Para poder darle alguna explicación a lo que está viviendo el Gobierno de Sebastián Piñera, Grosso se remite al libro La invención del pueblo del historiador Edmund S. Morgan. Según describe el sociólogo, en la introducción de ese texto Morgan reflexiona que todo gobierno necesita constituir una ficción para legitimarse, y que esa ficción tiene que tener algo de realidad y algo de ficción. Vale decir, debe tener fundamentos concretos, que se aparejan a la realidad, pero a la vez algo de sublimación de esas cosas para que tenga cierta característica sobrenatural, para convencer a la gente.

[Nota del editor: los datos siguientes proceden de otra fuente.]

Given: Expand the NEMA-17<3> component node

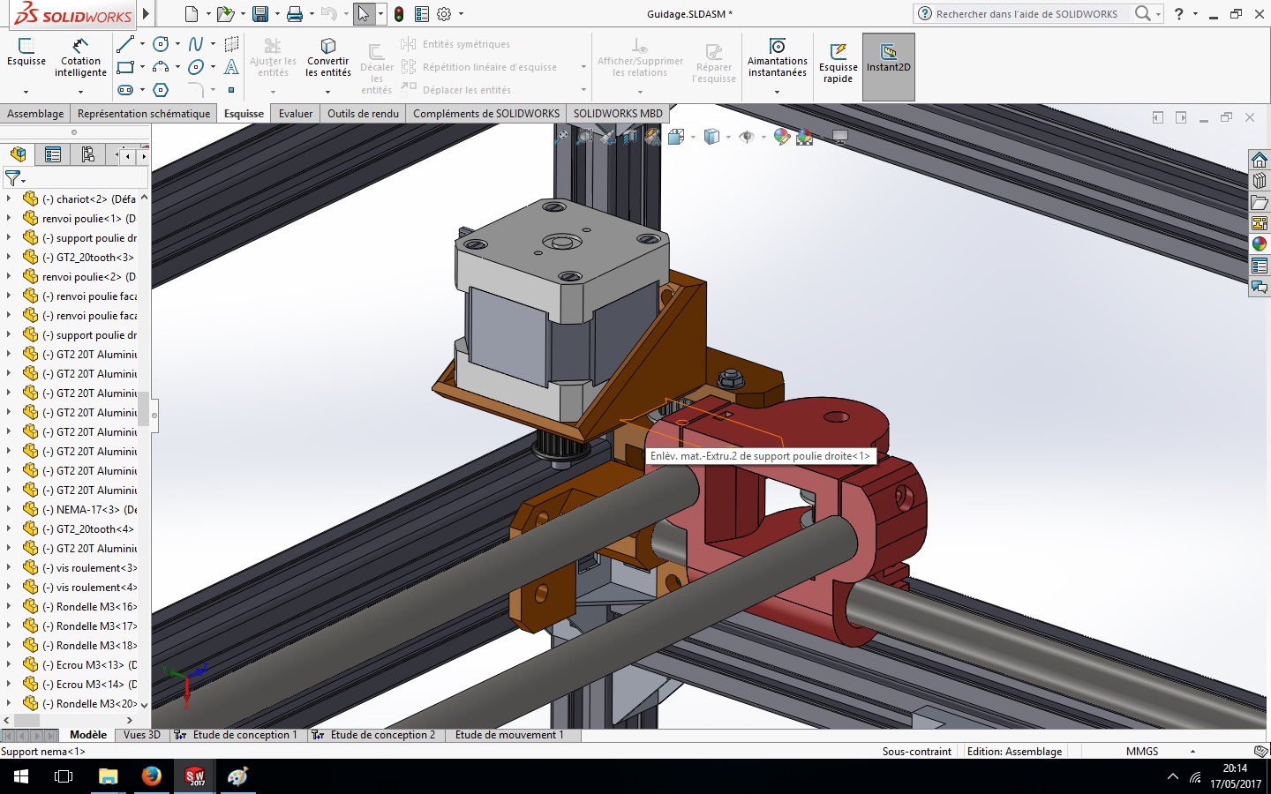Looking at the screenshot, I should pyautogui.click(x=9, y=509).
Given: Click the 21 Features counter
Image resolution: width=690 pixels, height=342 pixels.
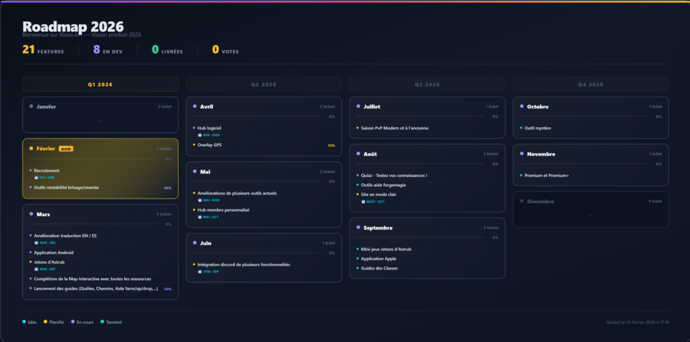Looking at the screenshot, I should click(43, 50).
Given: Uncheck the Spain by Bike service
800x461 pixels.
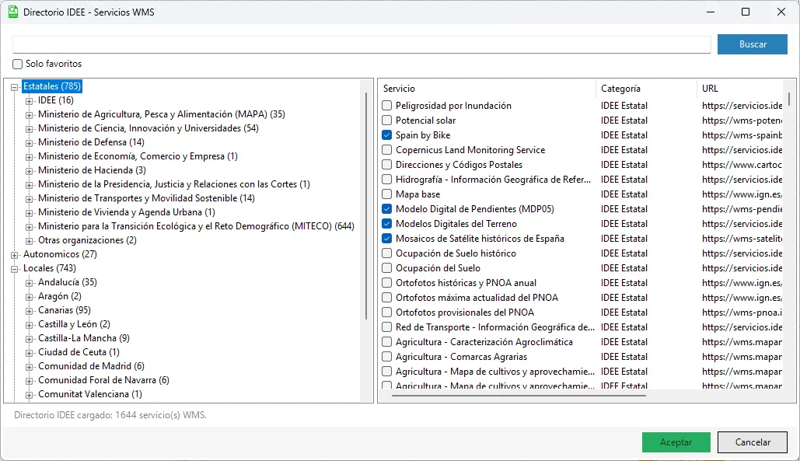Looking at the screenshot, I should (x=386, y=135).
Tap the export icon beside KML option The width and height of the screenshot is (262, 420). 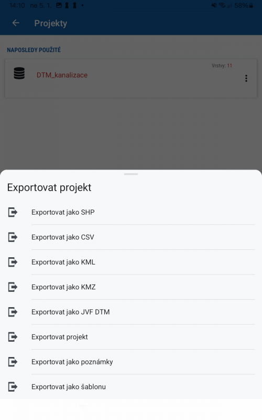(x=13, y=262)
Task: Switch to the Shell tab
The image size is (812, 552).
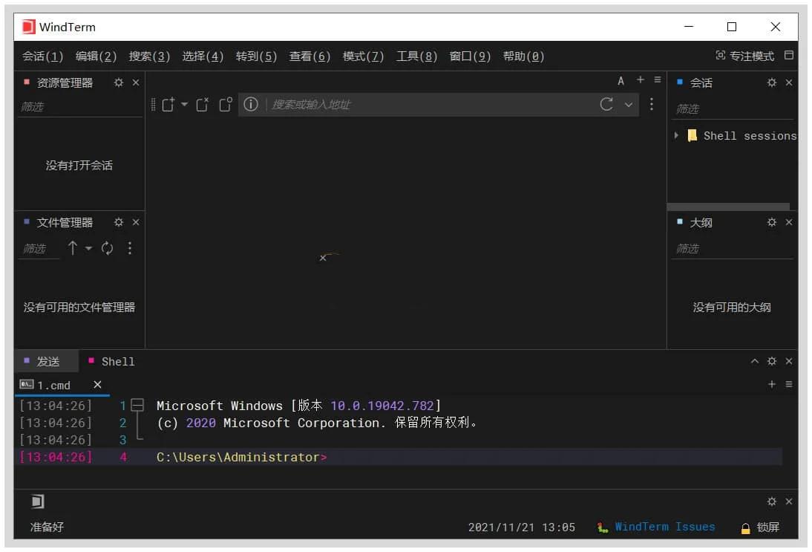Action: [x=117, y=362]
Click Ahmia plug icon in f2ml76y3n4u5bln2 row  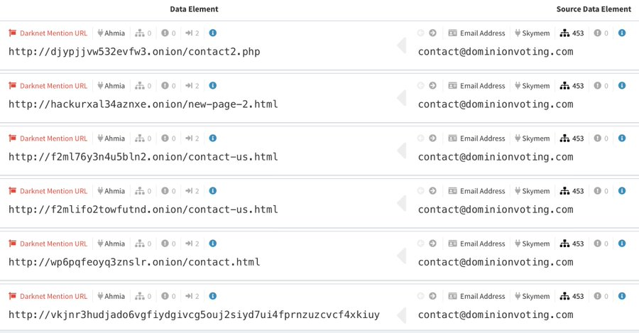click(100, 138)
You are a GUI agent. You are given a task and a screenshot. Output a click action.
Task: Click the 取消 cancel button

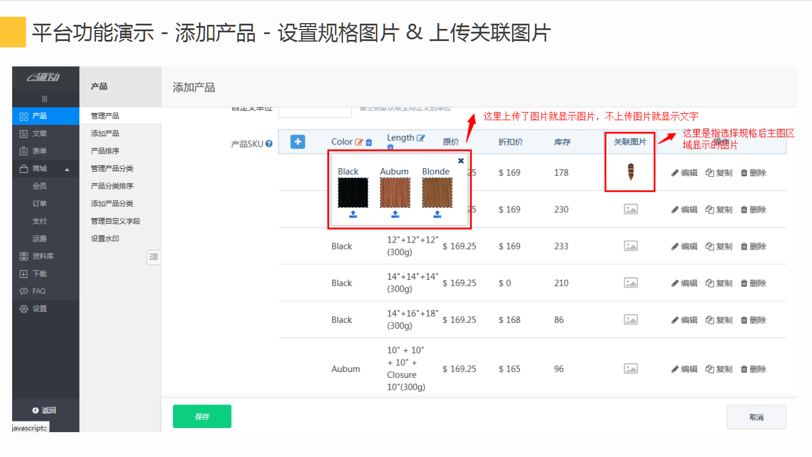click(x=756, y=417)
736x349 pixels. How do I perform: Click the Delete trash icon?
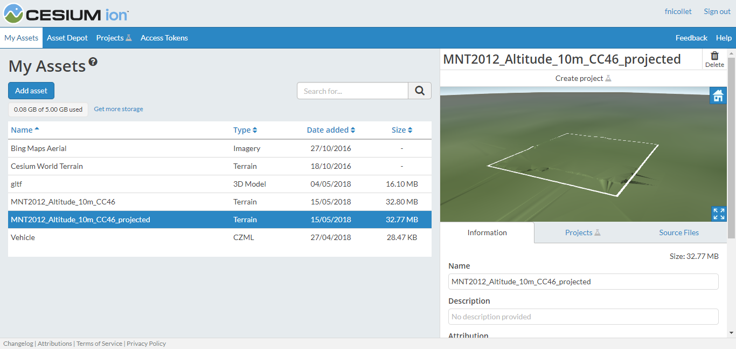coord(714,56)

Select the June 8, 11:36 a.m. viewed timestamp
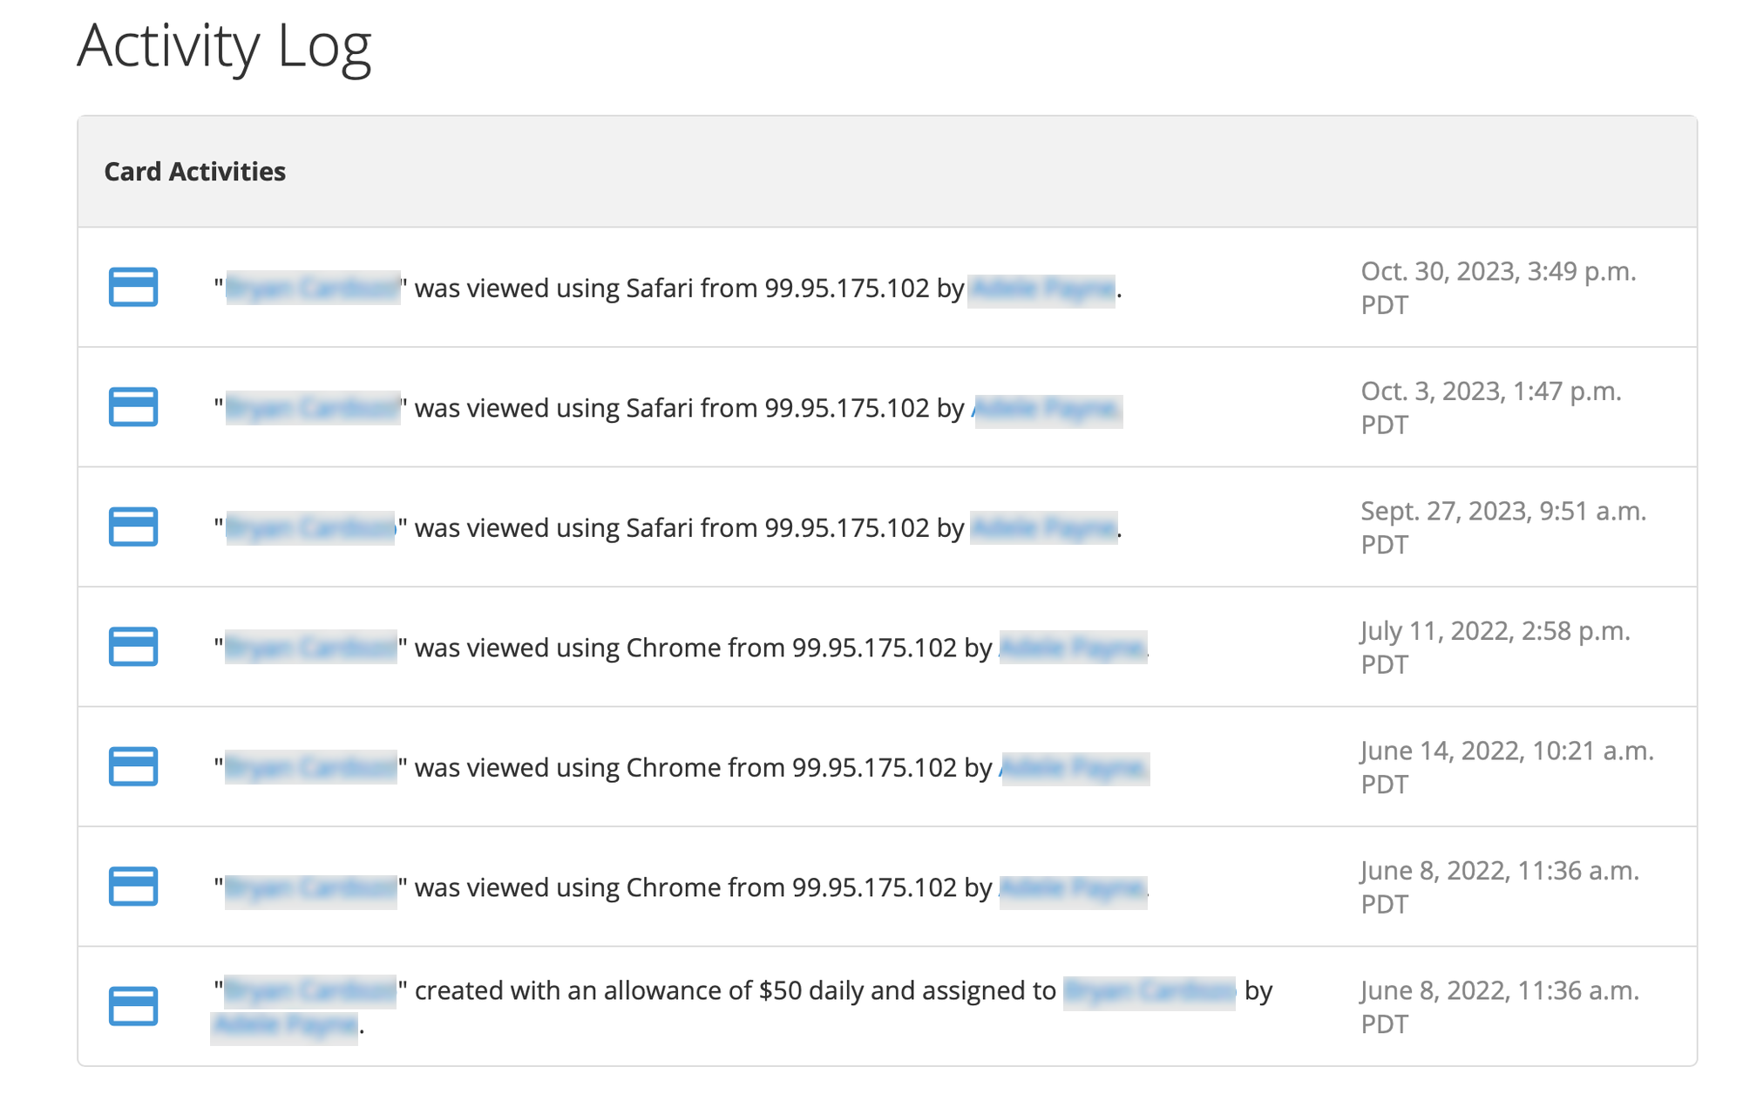[1500, 887]
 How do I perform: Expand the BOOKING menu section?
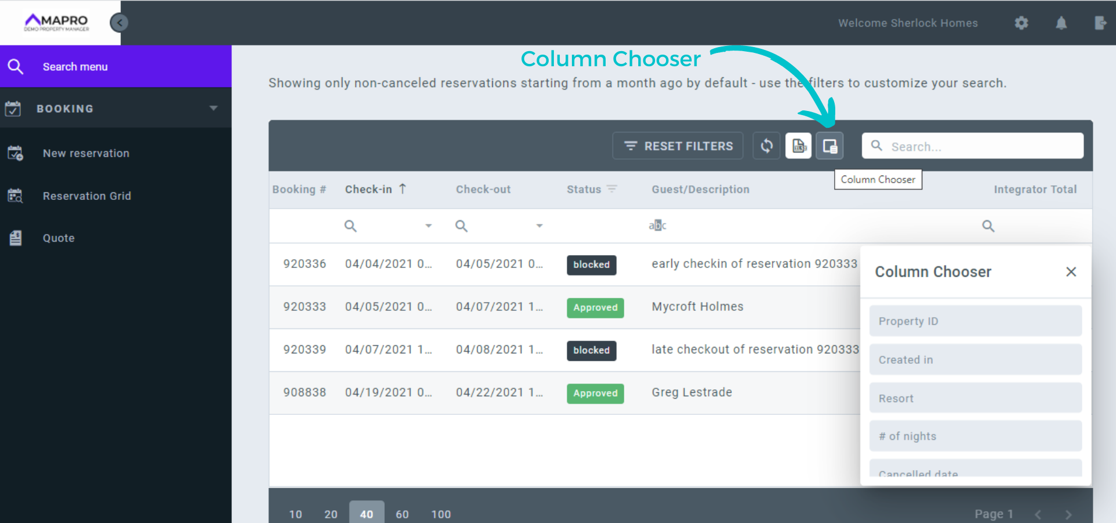[213, 109]
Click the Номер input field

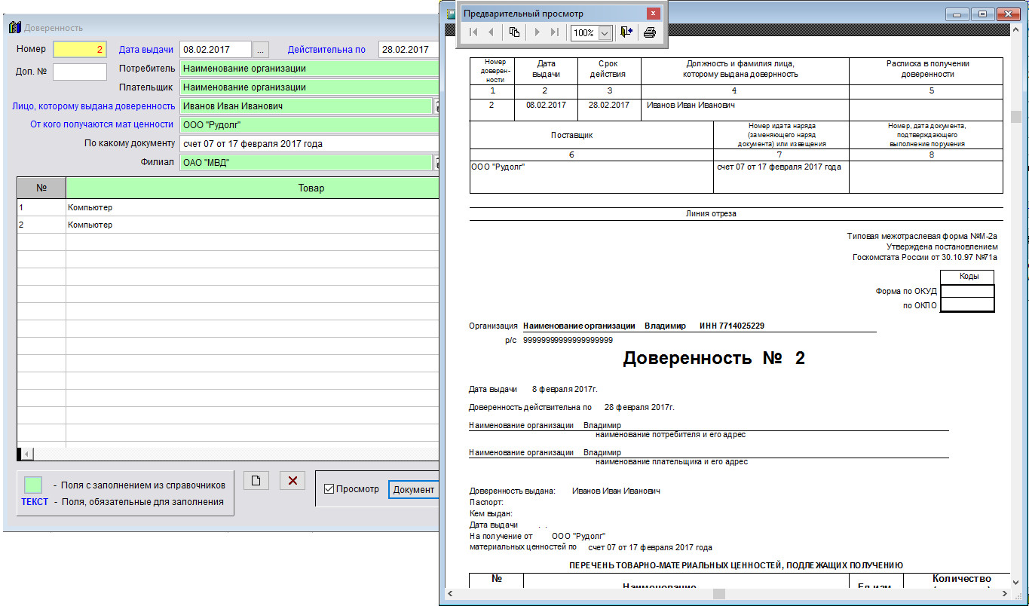79,50
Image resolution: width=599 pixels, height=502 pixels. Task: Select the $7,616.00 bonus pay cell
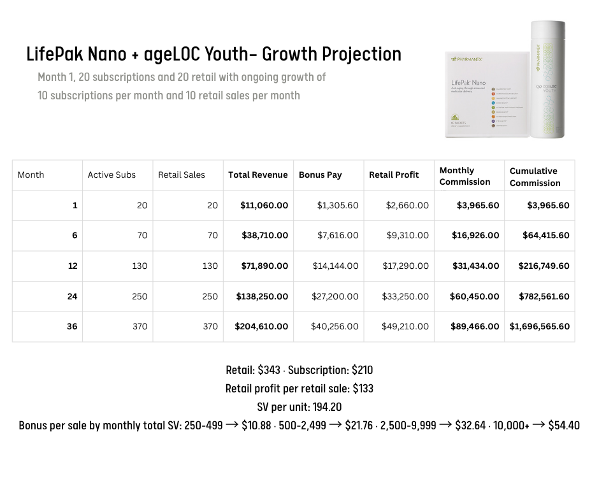click(338, 235)
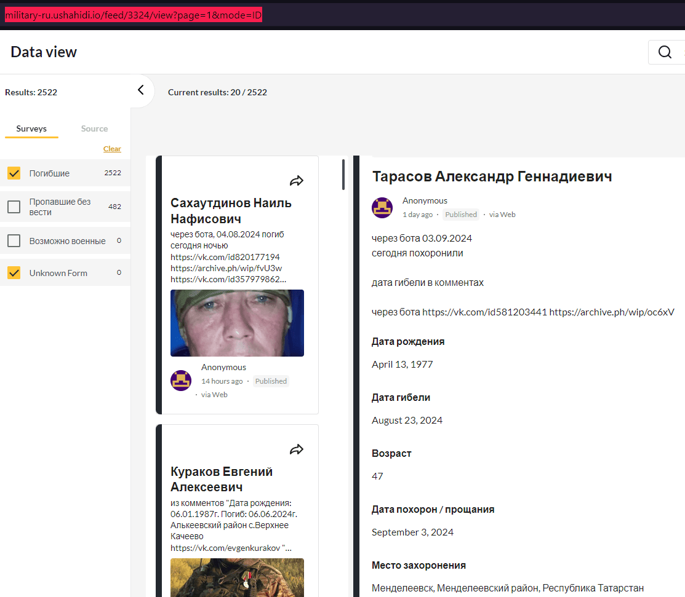Click the Anonymous avatar in Сахаутдинов card
The width and height of the screenshot is (685, 597).
tap(181, 381)
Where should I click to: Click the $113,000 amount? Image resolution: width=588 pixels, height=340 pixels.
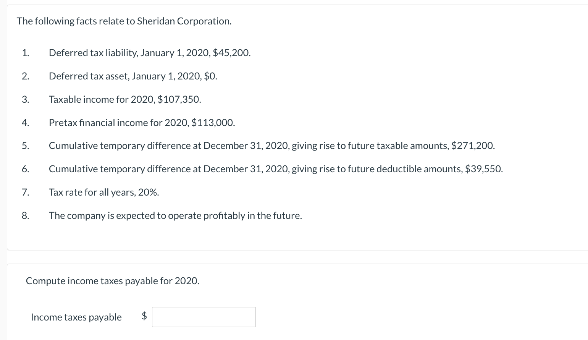[x=213, y=123]
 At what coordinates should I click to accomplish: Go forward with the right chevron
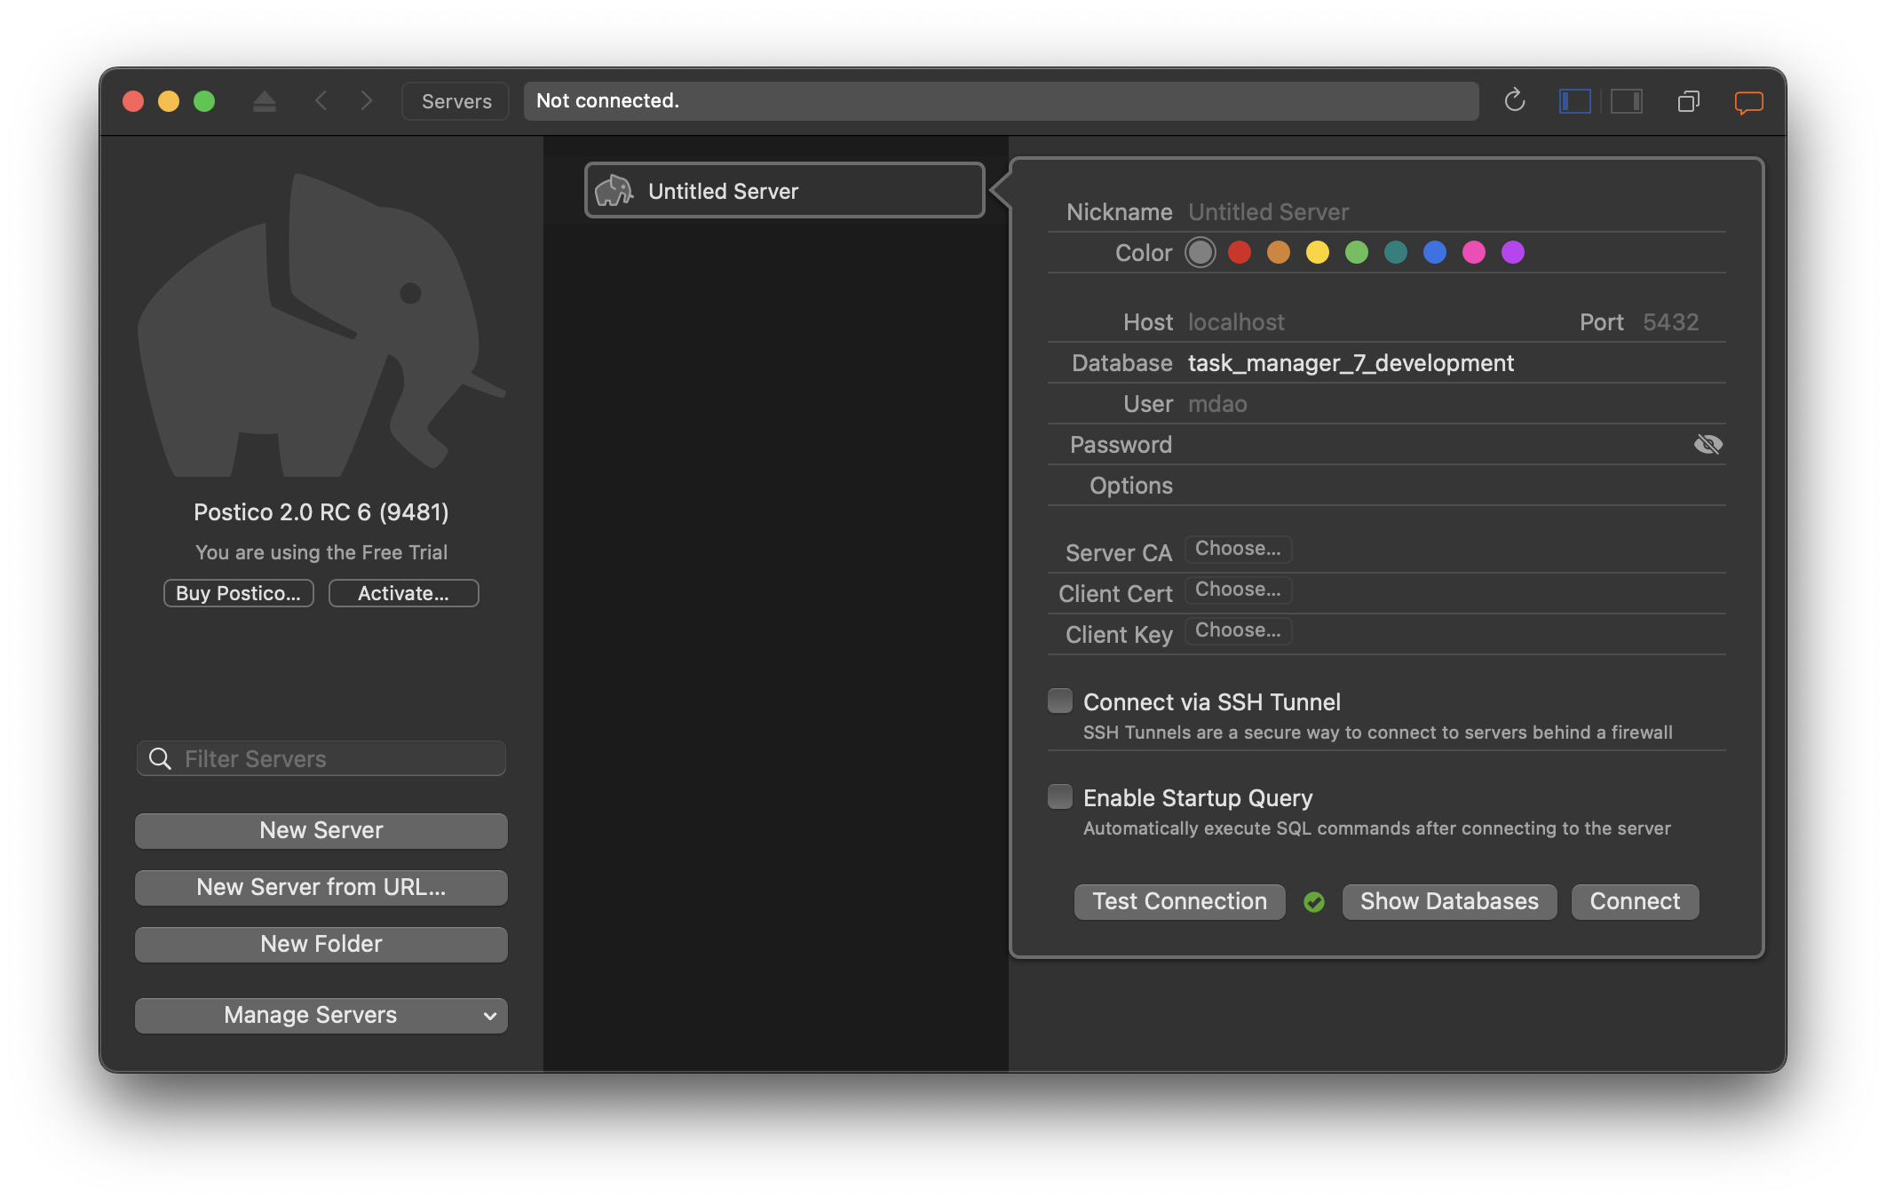[x=366, y=101]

“Si esa ficción se acerca demasiado a la realidad deja de ser una ficción, y si se aleja demasiado es insostenible y no puede legitimar un gobierno. Entonces, para que un gobierno tenga legitimidad tiene que haber una dialéctica entre ambos extremos que permita tener los pies sobre la tierra. Me parece que al modelo chileno le pasó eso: se alejó demasiado de la realidad, y se terminó convirtiendo en una mera ficción”, expresó. 

A ello, Grosso le suma el factor de manejo político y comunicacional del mandatario. “La forma y los modales de los gobernantes a veces pueden hacer que estos fenómenos estallen todavía más o se apacigüen. Ahí está la habilidad, o la falta de ella, para calmar o provocar a las masas. En mi humilde opinión, me parece que la carrera política de Piñera está terminada acá”. 

Consultado sobre el reordenamiento político que está teniendo Latinoamérica, y sobre la posibilidad  de que un sector logre cierta hegemonía sobre el otro, Grosso recordó que “venimos de un contexto donde hace algunos años estaba la Concertación en Chile, el Kischnerismo en Argentina, el Frente Amplio en Uruguay, Lugo en Paraguay, Evo en Bolivia, Lula y Dilma en Brasil, Correa en Ecuador, sumado a Venezuela que es un caso bastante especial, y con la sola excepción de Perú y Colombia con gobiernos de derecha. Hoy no veo un regreso tan mayoritario, sino más bien una tensión. Y hay que considerar que los procesos políticos no siempre coinciden temporalmente”.

A partir de aquello, el sociólogo opinó que “va a ser un escenario que se viene complicado en Sudamérica. Se ve que viene un equilibrio entre sectores y no un predominio de una tendencia por sobre otra”.